If there are issues in the release process, they will cause a backup of items in the prior states and/or backlog itself. Visualizing the states of all current and upcoming releases on the Kanban board will make it more obvious where the bottleneck exists.

One of the great things about Kanban is that it allows a lot of flexibility. You can define a WIP limit to be virtually anything. For instance, you could weight releases based on the length of time they take. Or you could weight them based on the relative impact to your site if that software's release went badly.

There are some Kanban specifics that I didn't detail because they are a bit out of the scope of this blog post. If you find the concept interesting I urge you to look into it.

Friday, February 5, 2010

What Does Monitoring Mean To You?

Everyone uses some sort of monitoring. Networking, service, host, we do it all. It's good. We need it. How else would we know if there was a problem?

I'm sure we could all agree that our monitoring could even be improved. Maybe we should tweak the alert escalations a bit. Maybe we should stop sending pages for a nagging bad connection that doesn't really matter--whatever.

Key Performance Indicators and S/N Ratios

Are those modifications and tweaks really that important to the service level the end user experiences? Are they directly related to your Key Performance Indicators (KPIs)? Do they cause a quantifiable impact upon the traffic to your site? Even then, is that impact directly affecting your bottom line?

If not, should you still continue to monitor them? Maybe so. But if you do, it's best to ensure they don't decrease the signal-to-noise ratio if your alerting. Otherwise you might end up with a situation like this:

 

KPIs can be easily underestimated and misunderstood. A KPI is not how many hits your site gets over a period of time. While that may be important, it's not a KPI. KPIs are usually subjective--simple examples may be how many conversions, how many new users sign up from invitations, etc.

These are the end-result metrics that should be watched like a hawk. If you monitor other aspects of your network (and you probably should), make sure you understand how these affect your KPIs.

Alert Thresholds

One pitfall of monitoring that happen a lot is the misunderstanding of how to best monitor rate-based metrics. If there is a need for monitoring bandwidth usage, incoming requests, disk usage, etc., the typical approach is to define a static watermark and alert above/below that.

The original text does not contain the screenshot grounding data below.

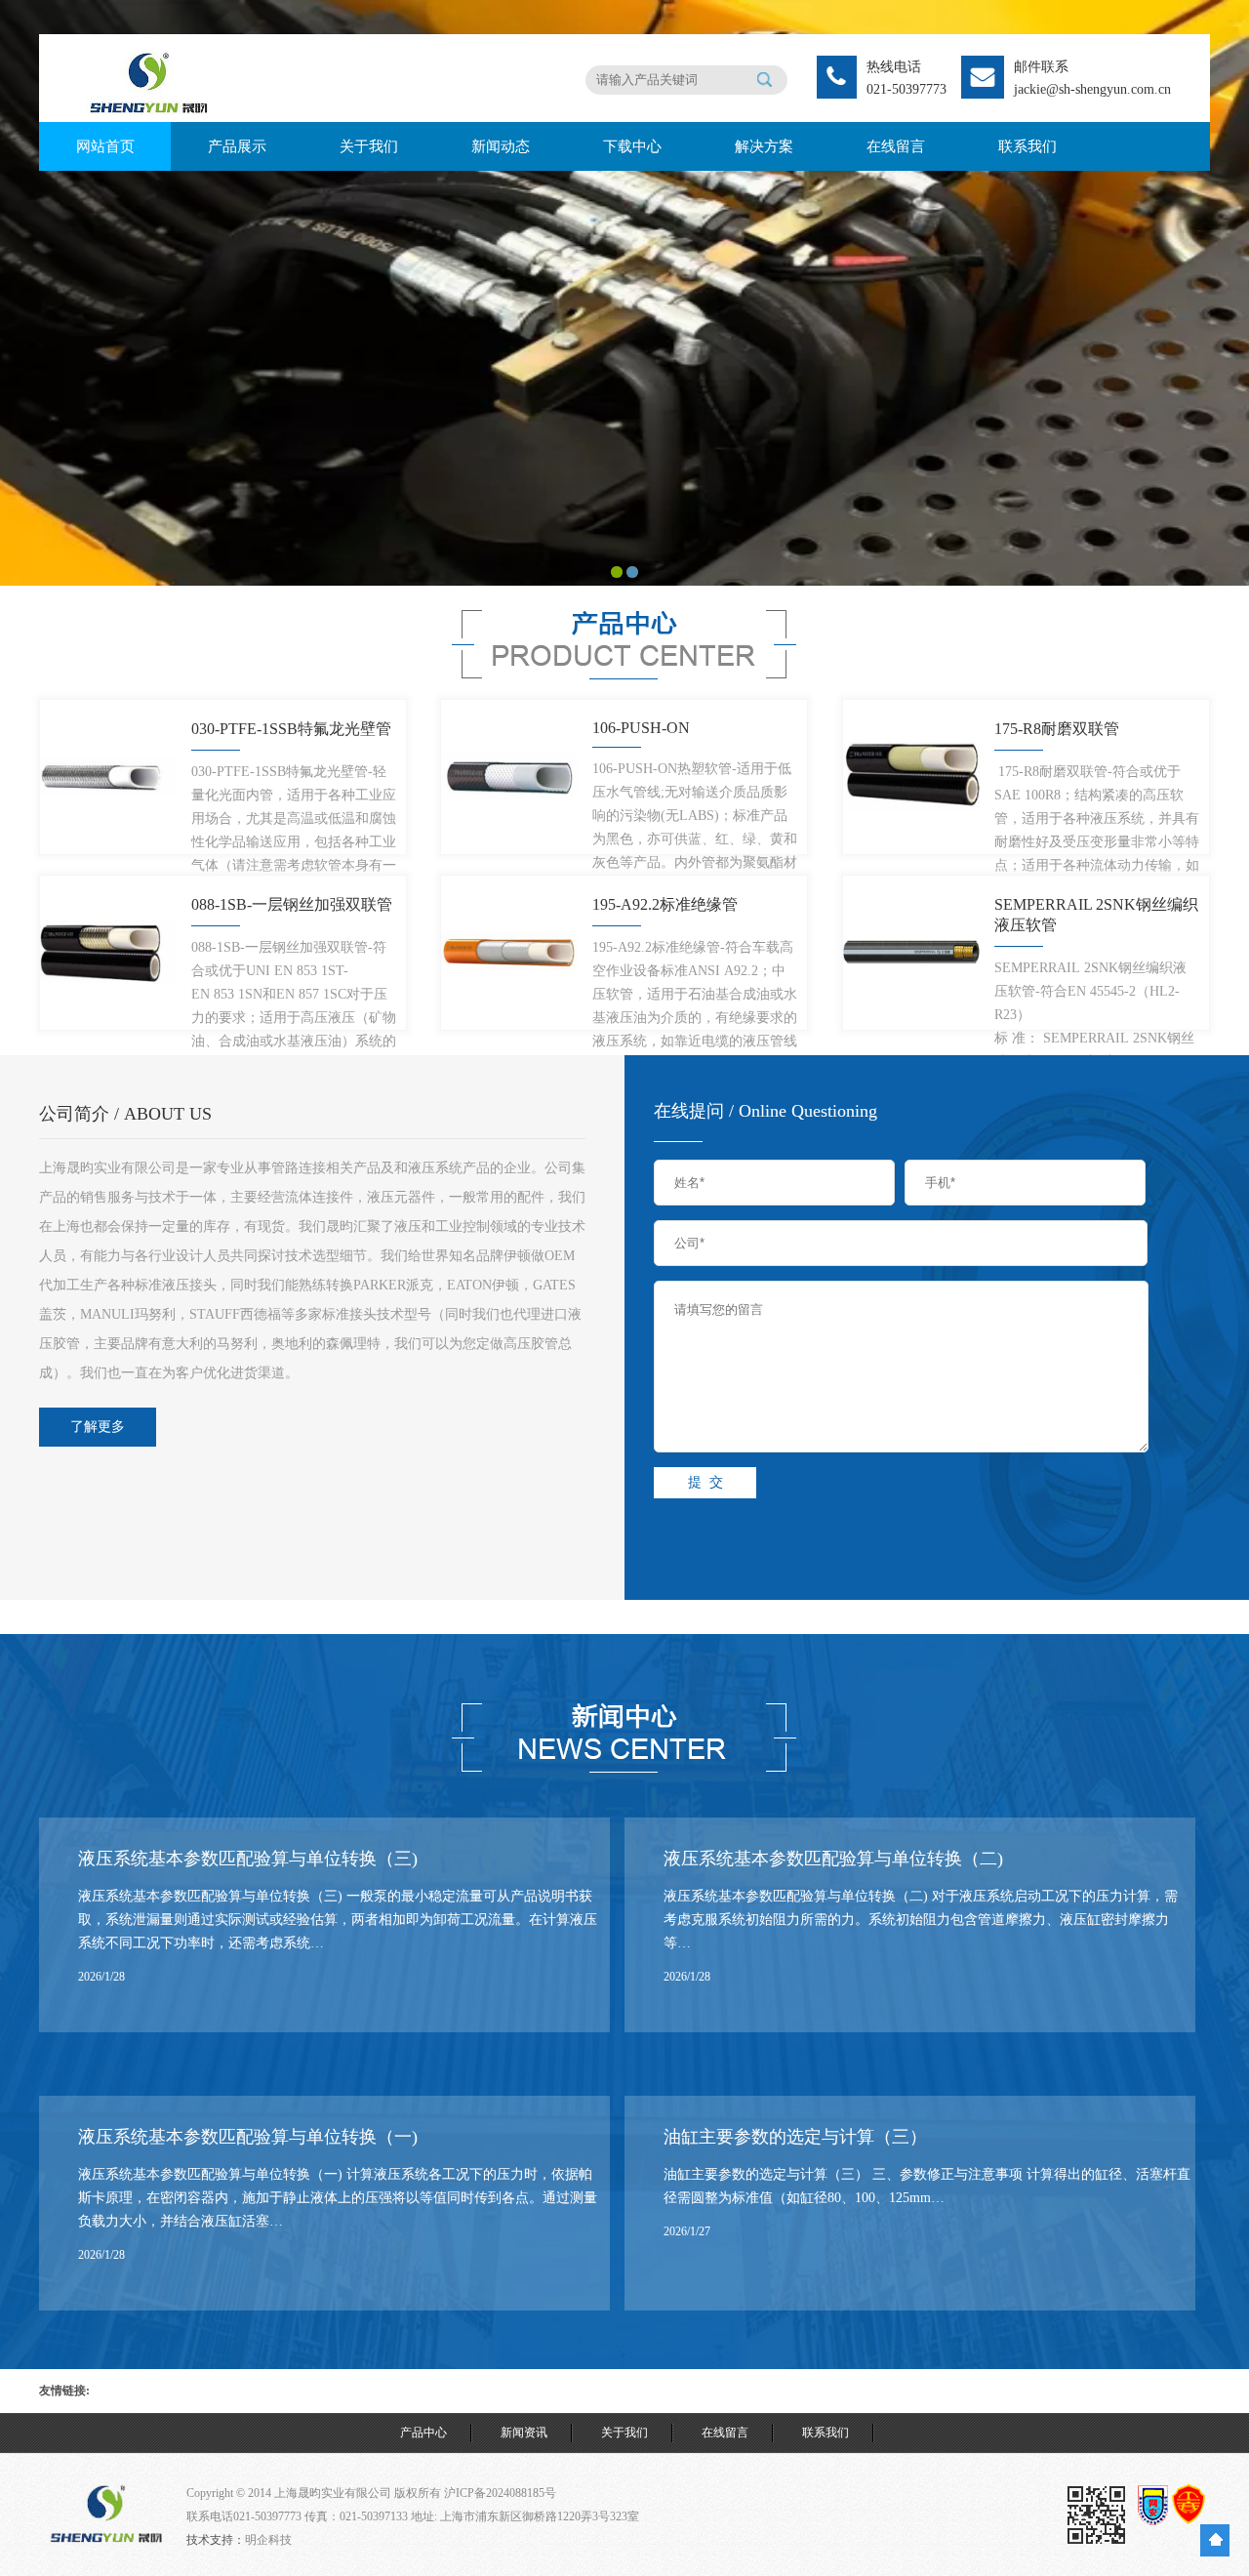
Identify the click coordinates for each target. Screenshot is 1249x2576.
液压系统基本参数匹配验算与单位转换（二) (833, 1858)
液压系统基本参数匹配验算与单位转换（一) (248, 2137)
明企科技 (268, 2540)
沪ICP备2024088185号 (500, 2493)
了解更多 (97, 1426)
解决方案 (764, 146)
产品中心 (423, 2432)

Is that truly the best method, though? How does knowing that your RAID volume is at 80% now going to help you six months from now? What you probably really want to know is the rate of increase in disk usage. If you were Twitter and you wanted to monitor the rate of new tweets, wouldn't you want to know if that suddenly decreased over the past five minutes?

Putting It All Together

Make sure you use these to enhance your monitoring systems. Without monitoring your database load, without monitoring the number of threads used on an app server, you really won't know what's causing a sudden drop in activity on your site or app. A holistic approach is necessary to provide a complete view of the health of your network.

Think about how you can apply these ideas to your own monitoring. Applying principles like these will provide multiple benefits: Not only will you probably get paged less for non-critical problems, but you might actually wind up increasing the level of service you provide to your customers!